**Work request**
Give, as a bare number, the count of lines below that contain "filter".

**Excerpted records**
--- START ---

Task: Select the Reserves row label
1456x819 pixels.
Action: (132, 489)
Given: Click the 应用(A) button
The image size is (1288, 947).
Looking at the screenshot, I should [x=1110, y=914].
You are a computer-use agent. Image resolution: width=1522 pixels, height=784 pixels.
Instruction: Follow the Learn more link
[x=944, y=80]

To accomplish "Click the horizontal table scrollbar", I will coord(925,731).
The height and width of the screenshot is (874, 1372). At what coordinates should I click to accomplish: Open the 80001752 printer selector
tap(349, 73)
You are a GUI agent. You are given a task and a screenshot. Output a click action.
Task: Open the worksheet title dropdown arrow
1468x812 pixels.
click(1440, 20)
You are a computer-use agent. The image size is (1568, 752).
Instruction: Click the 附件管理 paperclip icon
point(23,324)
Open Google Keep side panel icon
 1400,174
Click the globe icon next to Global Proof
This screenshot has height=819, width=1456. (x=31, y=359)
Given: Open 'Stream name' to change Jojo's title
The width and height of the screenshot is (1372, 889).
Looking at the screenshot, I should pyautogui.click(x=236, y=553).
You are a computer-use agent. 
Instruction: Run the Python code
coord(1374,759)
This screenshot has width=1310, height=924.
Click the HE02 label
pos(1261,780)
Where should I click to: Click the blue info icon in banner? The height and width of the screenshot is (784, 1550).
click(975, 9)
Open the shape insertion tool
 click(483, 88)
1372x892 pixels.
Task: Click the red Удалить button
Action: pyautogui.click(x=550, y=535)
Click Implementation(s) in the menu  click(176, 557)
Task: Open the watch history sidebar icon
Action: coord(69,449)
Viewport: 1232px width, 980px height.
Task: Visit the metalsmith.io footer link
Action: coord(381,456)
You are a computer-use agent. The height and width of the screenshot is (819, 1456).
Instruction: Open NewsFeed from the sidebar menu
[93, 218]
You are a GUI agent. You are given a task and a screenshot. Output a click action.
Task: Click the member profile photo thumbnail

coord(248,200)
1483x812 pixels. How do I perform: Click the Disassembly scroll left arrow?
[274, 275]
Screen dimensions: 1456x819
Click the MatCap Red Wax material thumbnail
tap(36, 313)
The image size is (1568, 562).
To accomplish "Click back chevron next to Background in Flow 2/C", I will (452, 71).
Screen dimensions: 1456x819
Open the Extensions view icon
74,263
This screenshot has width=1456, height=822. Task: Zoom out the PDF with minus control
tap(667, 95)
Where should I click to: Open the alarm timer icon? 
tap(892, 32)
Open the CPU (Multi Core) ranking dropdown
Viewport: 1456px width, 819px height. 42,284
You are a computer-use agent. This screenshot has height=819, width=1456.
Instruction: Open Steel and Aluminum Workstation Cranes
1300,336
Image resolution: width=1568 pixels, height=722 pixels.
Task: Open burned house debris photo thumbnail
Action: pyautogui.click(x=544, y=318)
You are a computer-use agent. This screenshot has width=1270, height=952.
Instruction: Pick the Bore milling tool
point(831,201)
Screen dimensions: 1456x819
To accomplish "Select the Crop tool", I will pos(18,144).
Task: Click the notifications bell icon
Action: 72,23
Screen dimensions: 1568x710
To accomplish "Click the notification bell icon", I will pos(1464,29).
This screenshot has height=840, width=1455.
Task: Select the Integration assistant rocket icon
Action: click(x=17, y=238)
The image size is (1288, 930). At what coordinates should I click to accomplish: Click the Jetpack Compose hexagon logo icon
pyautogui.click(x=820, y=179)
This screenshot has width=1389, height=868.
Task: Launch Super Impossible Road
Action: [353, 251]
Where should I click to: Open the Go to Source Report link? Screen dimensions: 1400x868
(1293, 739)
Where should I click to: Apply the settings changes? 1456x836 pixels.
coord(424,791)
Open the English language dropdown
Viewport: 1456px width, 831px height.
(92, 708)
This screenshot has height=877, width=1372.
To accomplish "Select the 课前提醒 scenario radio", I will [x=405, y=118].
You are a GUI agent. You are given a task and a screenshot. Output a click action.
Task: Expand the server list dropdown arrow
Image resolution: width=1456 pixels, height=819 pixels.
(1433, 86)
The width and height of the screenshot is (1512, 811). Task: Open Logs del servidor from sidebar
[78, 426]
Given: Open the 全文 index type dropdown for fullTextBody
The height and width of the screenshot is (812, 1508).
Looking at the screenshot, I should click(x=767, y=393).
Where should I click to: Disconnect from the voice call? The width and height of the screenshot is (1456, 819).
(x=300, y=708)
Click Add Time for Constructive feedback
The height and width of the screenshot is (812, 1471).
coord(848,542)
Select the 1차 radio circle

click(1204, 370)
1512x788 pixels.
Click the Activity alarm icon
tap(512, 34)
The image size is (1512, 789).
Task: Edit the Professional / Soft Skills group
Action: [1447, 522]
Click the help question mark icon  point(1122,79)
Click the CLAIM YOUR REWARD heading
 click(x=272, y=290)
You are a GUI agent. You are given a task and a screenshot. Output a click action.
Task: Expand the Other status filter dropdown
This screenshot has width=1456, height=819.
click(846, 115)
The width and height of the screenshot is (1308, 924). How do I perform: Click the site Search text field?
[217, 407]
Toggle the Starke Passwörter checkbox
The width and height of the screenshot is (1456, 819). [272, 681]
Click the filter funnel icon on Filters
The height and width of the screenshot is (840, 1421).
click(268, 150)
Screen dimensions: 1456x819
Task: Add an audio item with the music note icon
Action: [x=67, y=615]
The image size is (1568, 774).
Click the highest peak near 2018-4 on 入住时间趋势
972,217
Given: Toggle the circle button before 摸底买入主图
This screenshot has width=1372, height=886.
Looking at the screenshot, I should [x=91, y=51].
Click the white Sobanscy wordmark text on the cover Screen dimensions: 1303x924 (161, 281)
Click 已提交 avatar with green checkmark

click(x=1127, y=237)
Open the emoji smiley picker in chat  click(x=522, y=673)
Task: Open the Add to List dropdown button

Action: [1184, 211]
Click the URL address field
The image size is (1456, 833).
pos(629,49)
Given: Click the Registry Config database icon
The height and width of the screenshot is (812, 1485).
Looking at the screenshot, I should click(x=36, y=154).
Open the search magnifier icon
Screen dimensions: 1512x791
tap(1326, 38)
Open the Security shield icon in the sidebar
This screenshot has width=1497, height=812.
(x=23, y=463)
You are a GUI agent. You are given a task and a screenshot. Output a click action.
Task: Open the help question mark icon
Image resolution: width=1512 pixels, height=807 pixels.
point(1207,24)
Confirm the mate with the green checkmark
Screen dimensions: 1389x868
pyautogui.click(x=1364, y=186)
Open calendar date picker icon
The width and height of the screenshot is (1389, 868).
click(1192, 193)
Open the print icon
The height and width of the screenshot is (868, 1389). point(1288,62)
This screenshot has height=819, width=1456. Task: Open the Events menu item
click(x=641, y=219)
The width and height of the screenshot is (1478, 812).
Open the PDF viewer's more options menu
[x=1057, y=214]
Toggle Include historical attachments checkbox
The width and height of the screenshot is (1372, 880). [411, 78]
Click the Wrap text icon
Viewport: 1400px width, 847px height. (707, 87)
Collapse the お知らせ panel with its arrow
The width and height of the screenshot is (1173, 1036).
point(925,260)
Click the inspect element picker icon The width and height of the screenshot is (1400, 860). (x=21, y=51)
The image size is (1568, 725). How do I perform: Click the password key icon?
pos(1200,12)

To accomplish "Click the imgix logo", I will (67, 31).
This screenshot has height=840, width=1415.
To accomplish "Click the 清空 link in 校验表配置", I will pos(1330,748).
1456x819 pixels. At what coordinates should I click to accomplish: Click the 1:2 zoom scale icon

--- END ---

**Solution to the exercise**
2